• _The data_:
++++++++
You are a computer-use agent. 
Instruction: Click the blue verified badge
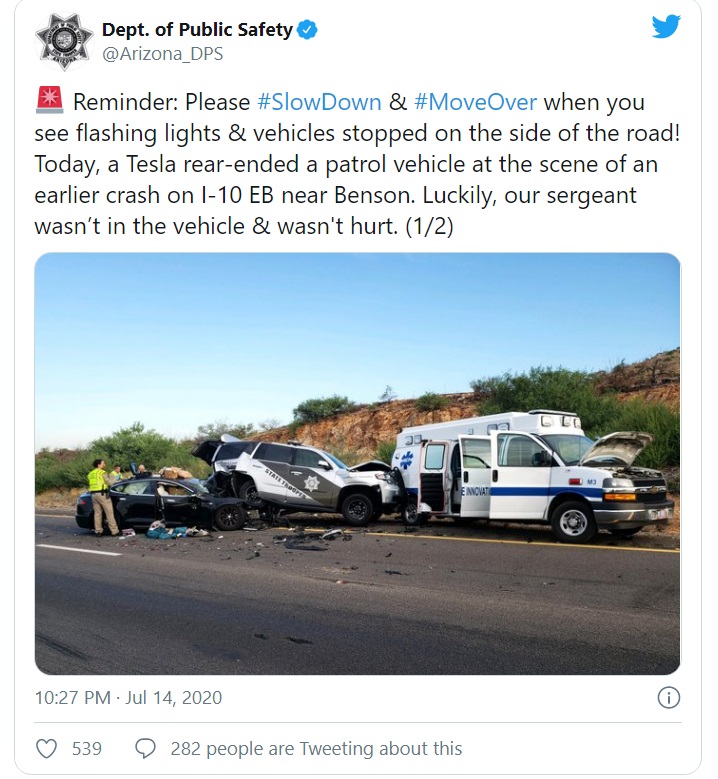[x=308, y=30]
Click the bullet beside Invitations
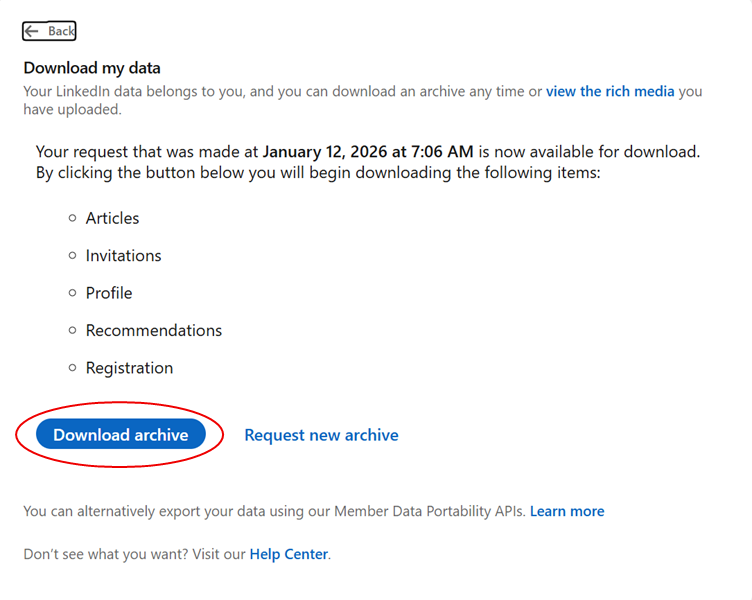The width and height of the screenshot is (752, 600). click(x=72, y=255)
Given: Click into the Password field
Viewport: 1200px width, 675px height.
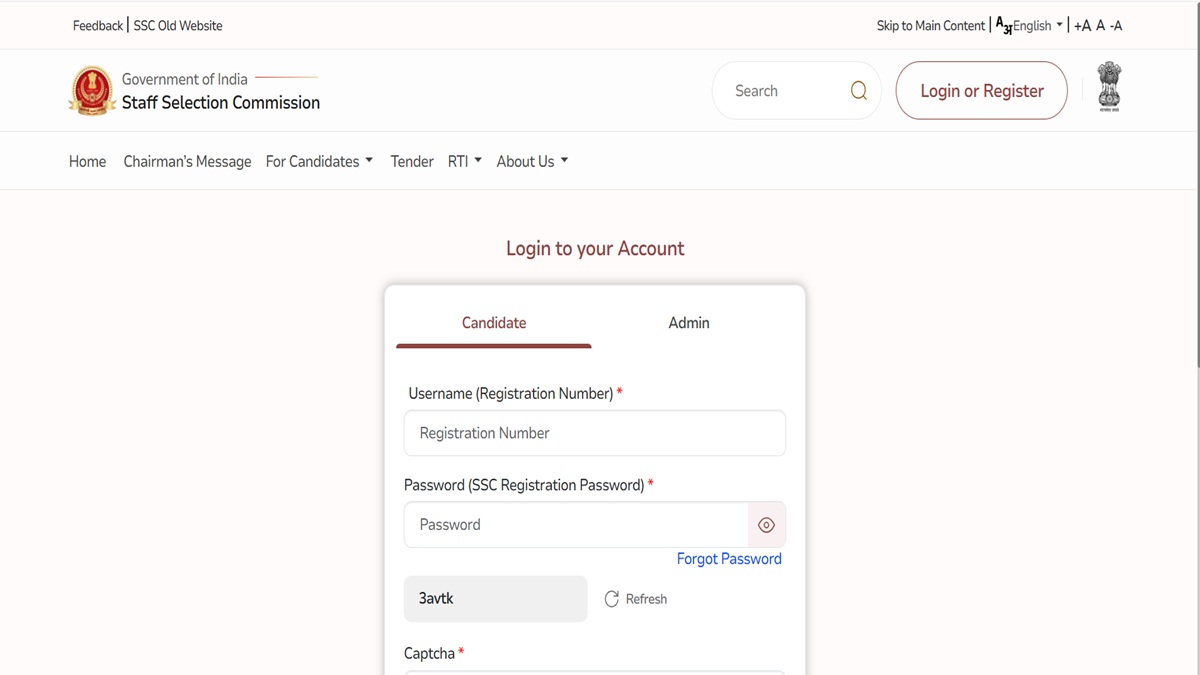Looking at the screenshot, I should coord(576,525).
++++++++
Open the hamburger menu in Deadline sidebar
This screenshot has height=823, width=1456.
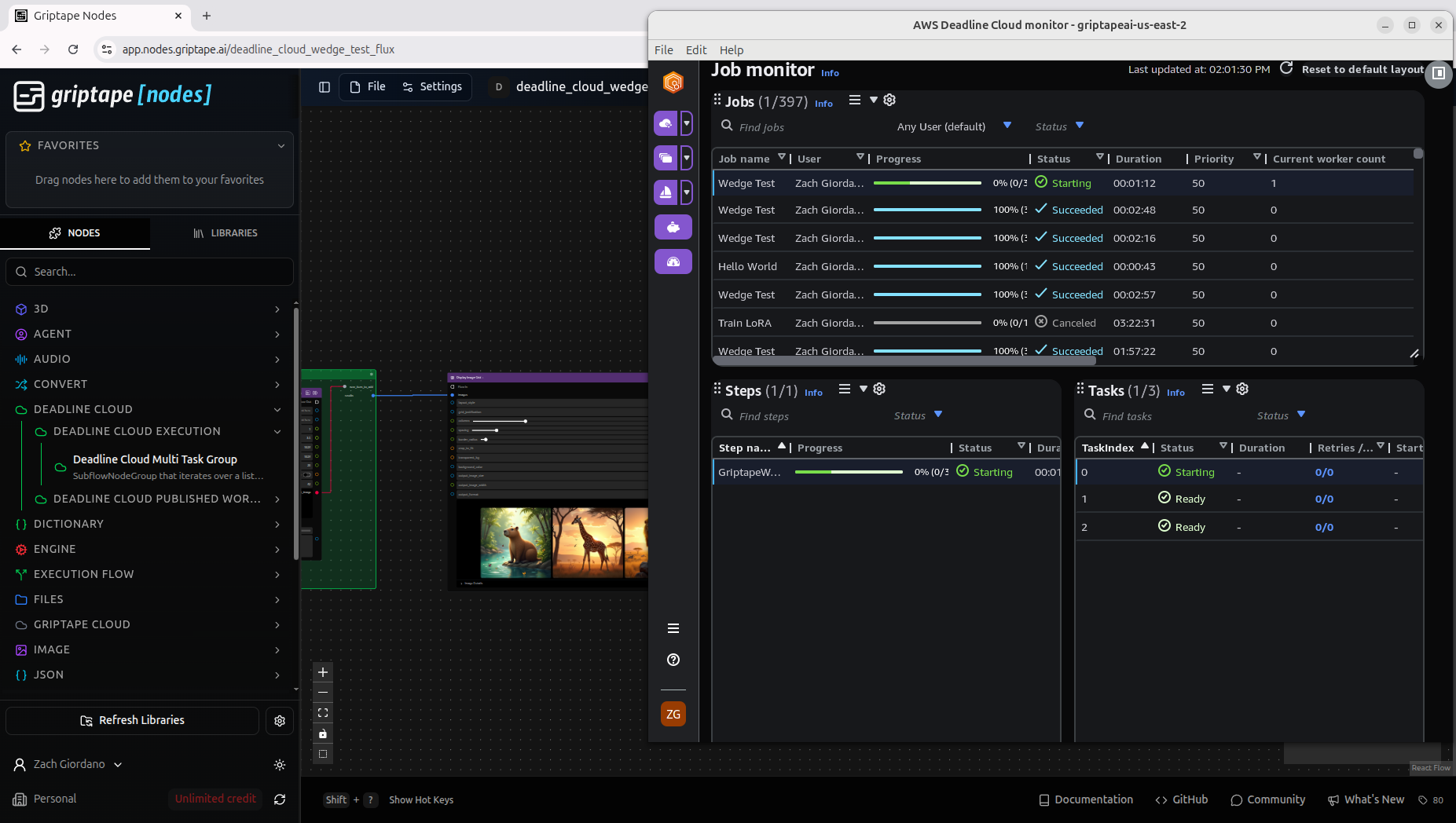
++++++++
• _Task description_: What are the lines above, starting at the one with "Open the hamburger menu in Deadline sidebar" and ending at the one with "This screenshot has height=823, width=1456."? Give them again exactly, and only them.

• _Exercise response_:
Open the hamburger menu in Deadline sidebar
This screenshot has height=823, width=1456.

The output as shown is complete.